The upshot will be abject self-humiliation in the shape of the “Z-list Tells All” scoop (sold in at a far lower rate than you or I have been led to believe) or, if the “celebrity” is very lucky, the whole deal will come to nothing and he or she will slip fairly painlessly out of the limelight.
For the media, the exposé provides temporary amusement and stretches the storyline to cover a quiet day on the authentic celebrity news front.
This is the standard plot, endlessly replayed. We would feel cheated without it. We believe it is something that is inherent to fame because this is what the famous do. They get into scrapes, they sell their stories, they make wads of money. True enough (except for the gold-standard stars, who just go to court when they want an extra pay day).
So the un-famous, uninteresting, temporary celebs, follow the B-list plot. Or at least, they create a pastiche or simulacrum of the experience. They become famous, they sell their stupid little stories, they make a tiny bit of money but then – unlike real celebrities – they exit stage left, forever and no one cares.
Like the bit-part actor, who has the programme to prove he or she has worked with the famous, the fake famous have the front-page cutting and the video to prove they made it. Who cares that what it exposed was saggy, frayed, and stained? At least it was their knickers.
Step forward Major Charles Ingram, a man with some garments that have already been well hung out for everyone to deride. Observe that he has embarked on precisely this process. Who’s going to get the story? What’s this about film rights? The buzz on the streets and in the pubs murmers that the major’s going to get majorly rich off the back of his criminal activity.

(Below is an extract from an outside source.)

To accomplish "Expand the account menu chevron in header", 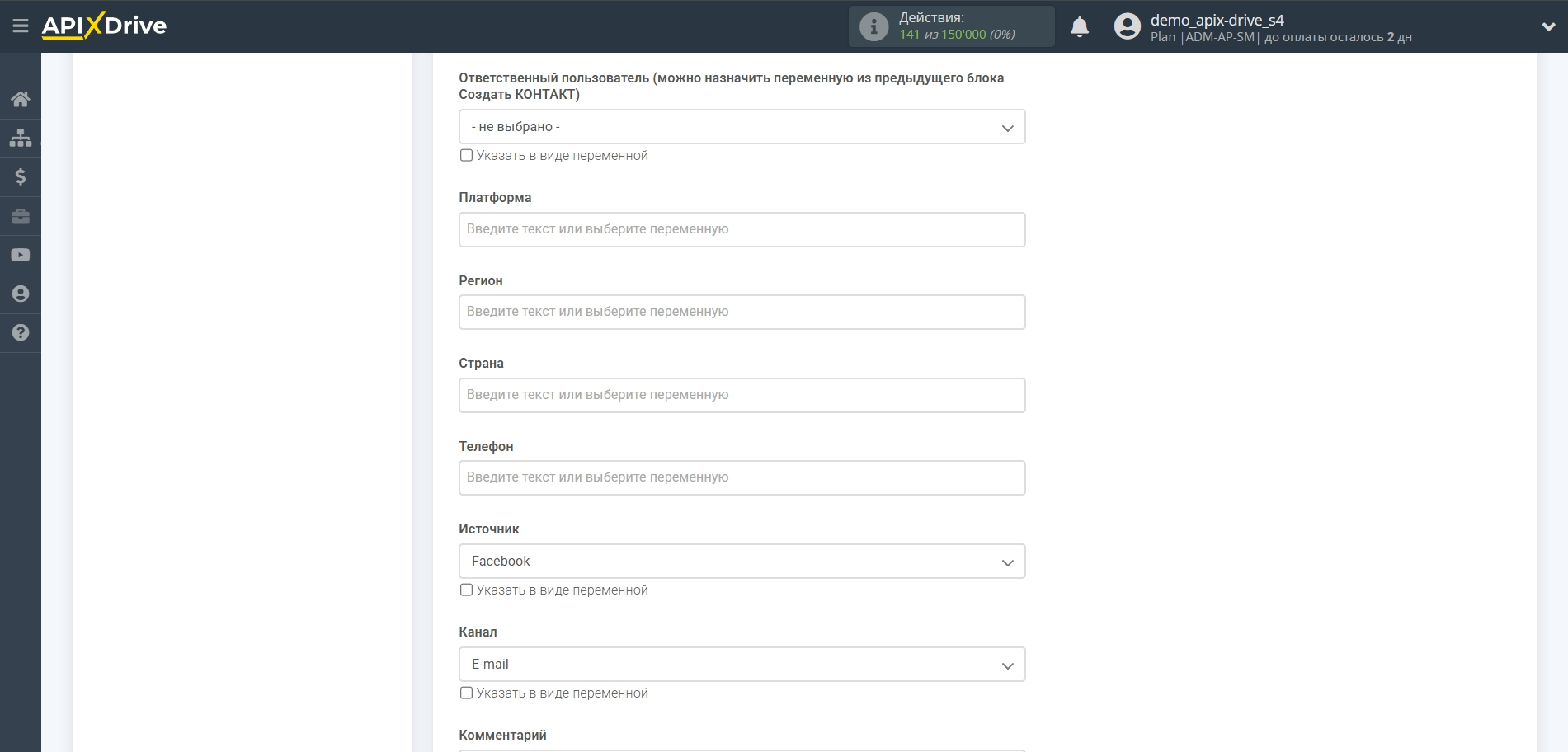I will (x=1548, y=27).
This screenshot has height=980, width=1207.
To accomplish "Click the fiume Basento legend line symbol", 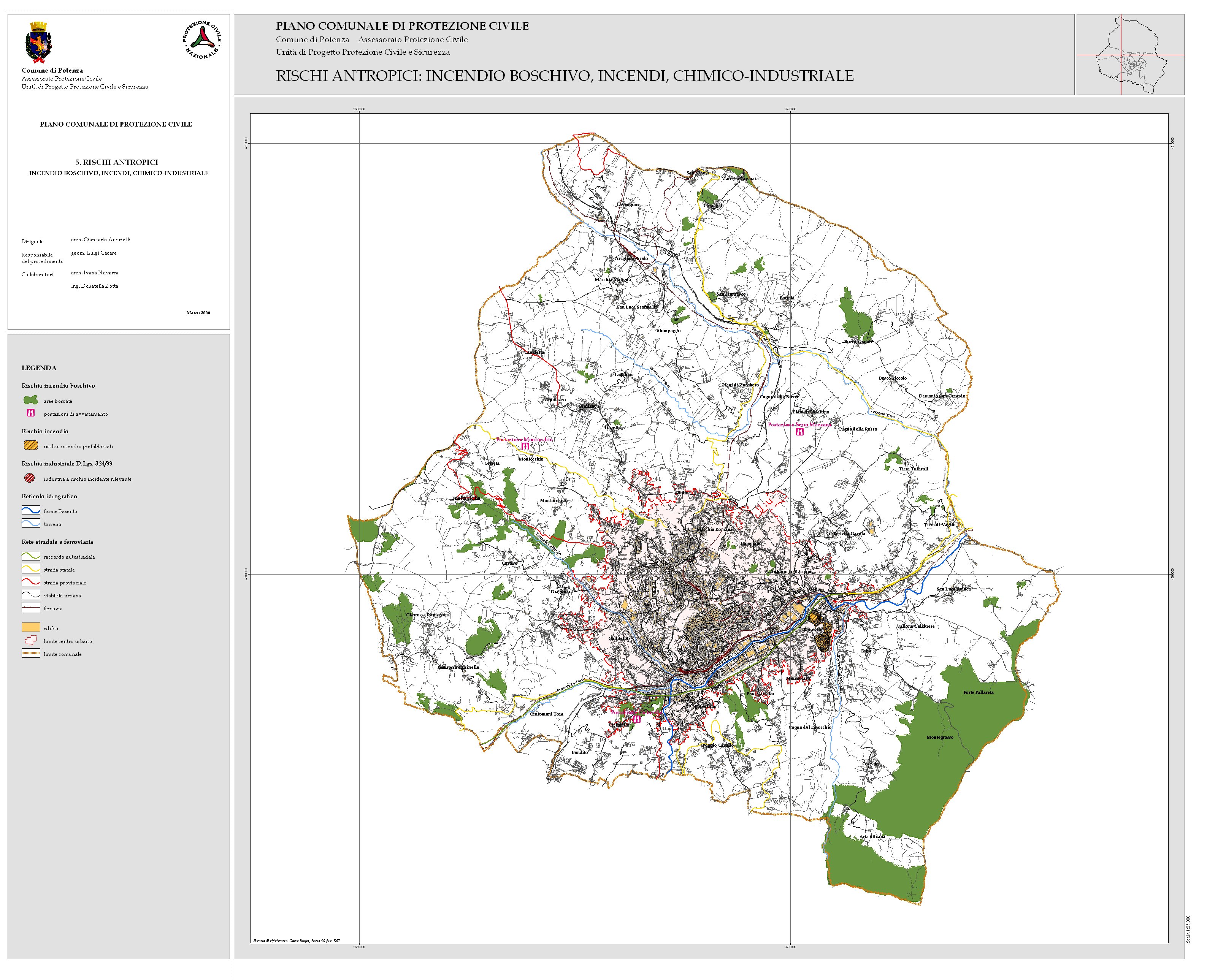I will pos(30,511).
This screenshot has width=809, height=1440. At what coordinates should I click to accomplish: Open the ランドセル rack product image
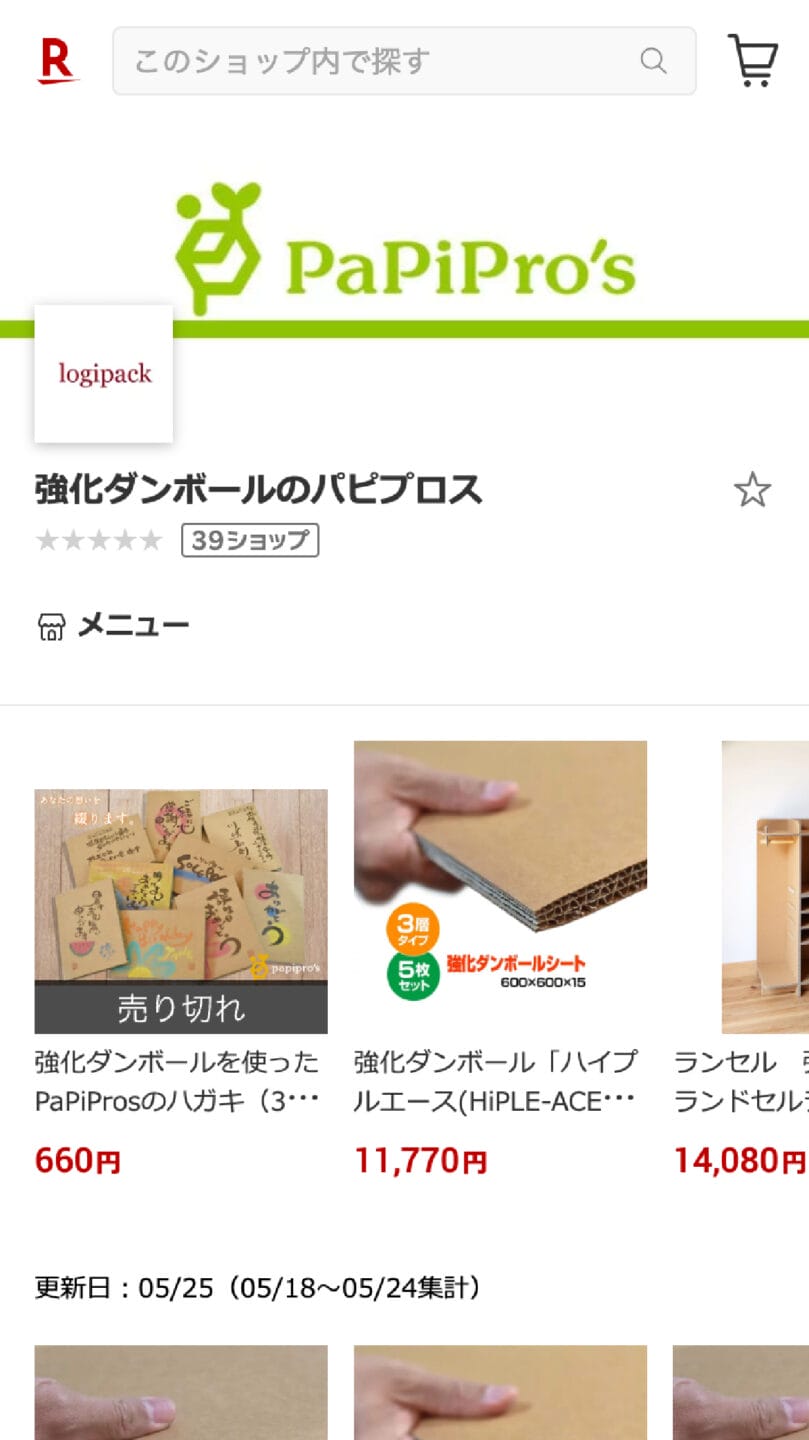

Rubbish. All hype. There’s no component of showmanship in this man or his associates and there’s just a limp tale that’s largely public knowledge (thanks to courtroom reports) about how they set up the crime.
With Ingram, as with I’m a Celebrity…, it’s a case of following the basic celebrity plot but without any genuine celebrity content.
This is karaoke celebrity: all the essential trappings are there – the music, the mic, the speakers, the amps, even an audience. It could be the real thing. Only the man or woman behind the mic is blatantly untalented.
If we make as much noise about the blatantly untalented, as we do about a genuine star, it’s arguable that what matters to us is the noise and not the quality of the performer, product or personality involved. I’d say this is a pretty accurate encapsulation of the process of dumbing down.
Taking this dumb PR principle beyond the area of individual nonebrity, there are reports that the Royal Opera House has teamed up with the Ministry of Sound to text MOS subscribers with exhortations to go to the opera,so the ROH can attract a younger following.
This is simply sad. It’s a (briefly) eye-catching story; it connects the ROH with two things yoof (MOS and txt) and the ROH, we hear, needs yoof.
But the connection is pathetically cosmetic. Am I really supposed to believe that thousands of loved-up kids will storm Covent Garden as a result (“Wagner – we’re mad for it”)?
Or, if I was of the MOS generation, would I read about this and think yeah, Covent Garden’s cool?
So this story, that sets out to show how radical and inventive the ROH is, simply shows up the institution as thoroughly misguided and silly. The ROH scores some noise but the story sinks without trace and the ROH’s currency devalues as a result.
This is a kind of inattention to PR detail that seems to be taking hold of brands and brand managers like a mania these days: they pander to the media’s needs and mimic the established protocol.
They’re media savvy in the sense that they know what currency the media deals in but they’re media divvy in terms of knowing how to use that currency to achieve their own ends.
They get blinded by the spotlight: it’s who’s looking, and what they see of us, that matters, not the simple fact that we’re standing there.